- _SOURCE MATERIAL_
===

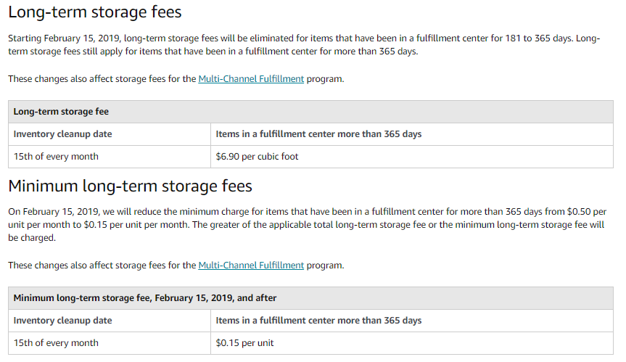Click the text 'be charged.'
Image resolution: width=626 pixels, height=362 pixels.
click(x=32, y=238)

===

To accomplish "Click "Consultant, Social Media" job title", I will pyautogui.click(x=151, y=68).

===

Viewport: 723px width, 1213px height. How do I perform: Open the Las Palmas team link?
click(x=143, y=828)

===

Rewrite the entries with "pixels" renamed to "px" and nothing else changed. Start at the line that has "Click the text 'be charged.'", stop after the line that has "click(x=32, y=238)", and leave the pictures out.

Click the text 'be charged.'
Image resolution: width=626 px, height=362 px.
click(x=32, y=238)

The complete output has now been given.